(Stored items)
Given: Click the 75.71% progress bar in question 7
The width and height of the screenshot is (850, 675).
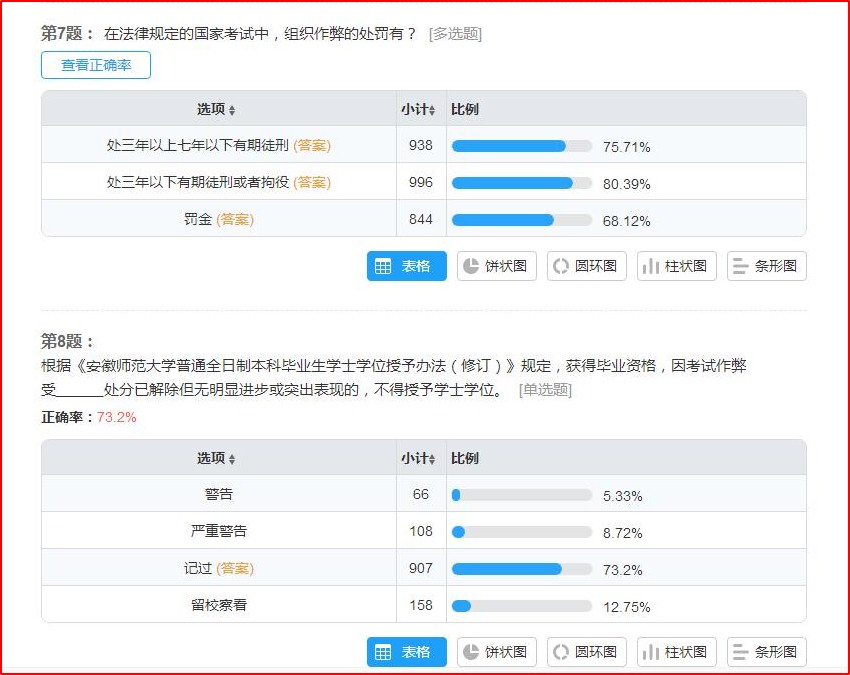Looking at the screenshot, I should click(x=521, y=146).

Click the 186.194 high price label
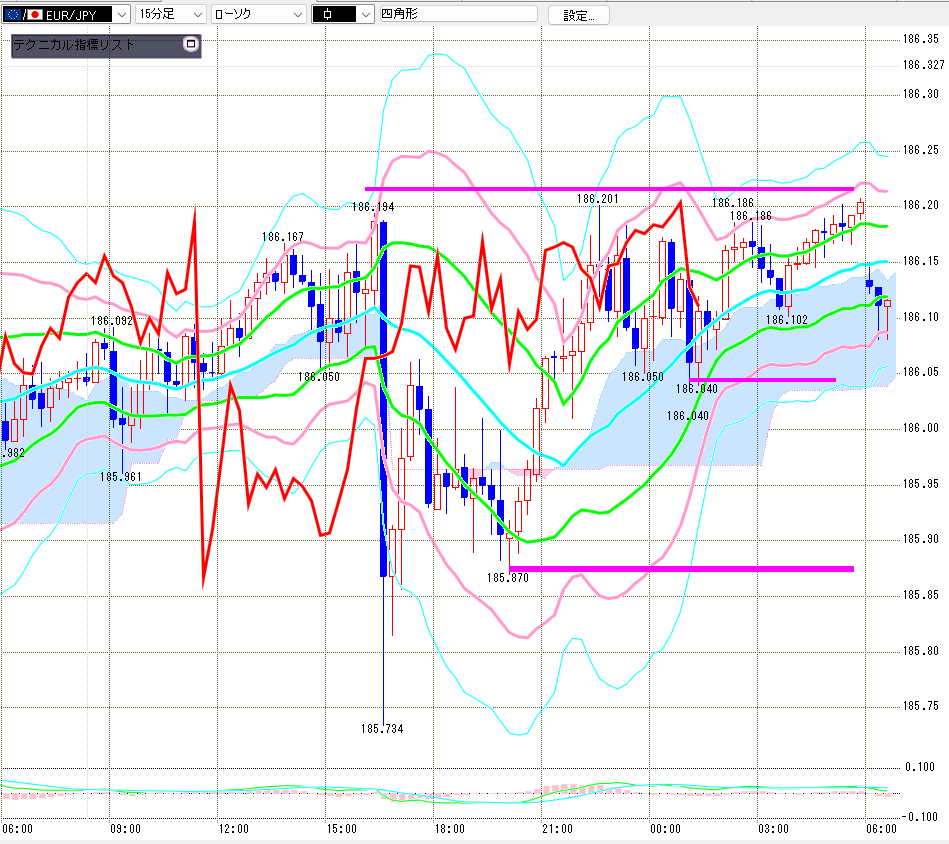pyautogui.click(x=373, y=207)
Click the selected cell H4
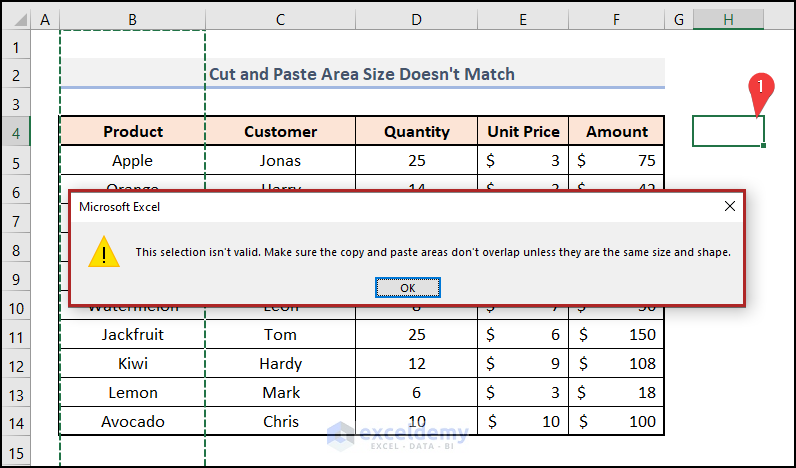The height and width of the screenshot is (468, 796). (728, 131)
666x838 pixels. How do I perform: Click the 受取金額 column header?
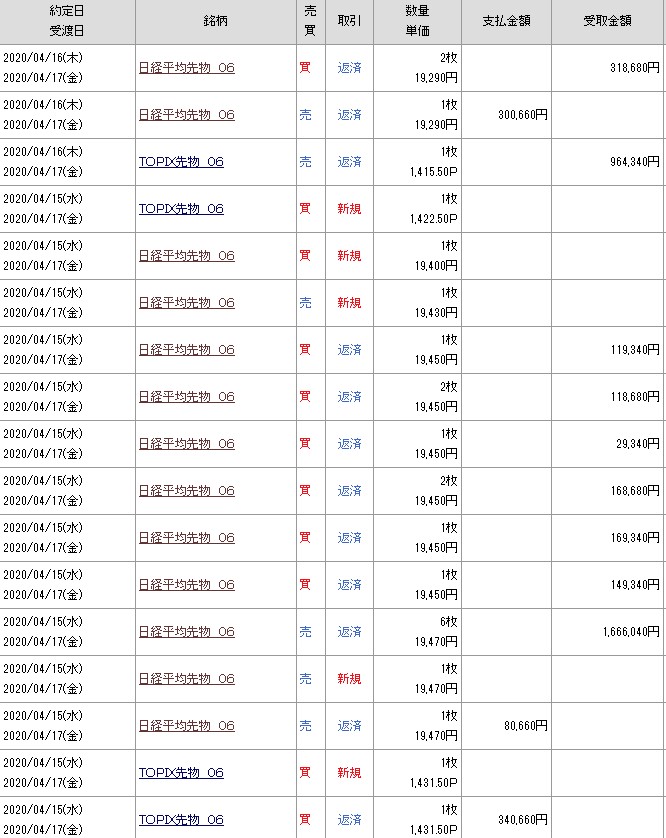click(x=608, y=21)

**To do:** An answer containing only the lines from the one holding "Click the 186.194 high price label" through the close of the entries above, reproduced exactly and stripped of pictures, is expected.

**Result for this exercise:**
Click the 186.194 high price label
pyautogui.click(x=373, y=207)
Click the selected cell H4
The height and width of the screenshot is (468, 796). (728, 131)
666x838 pixels. How do I perform: Click the 受取金額 column header?
click(x=608, y=21)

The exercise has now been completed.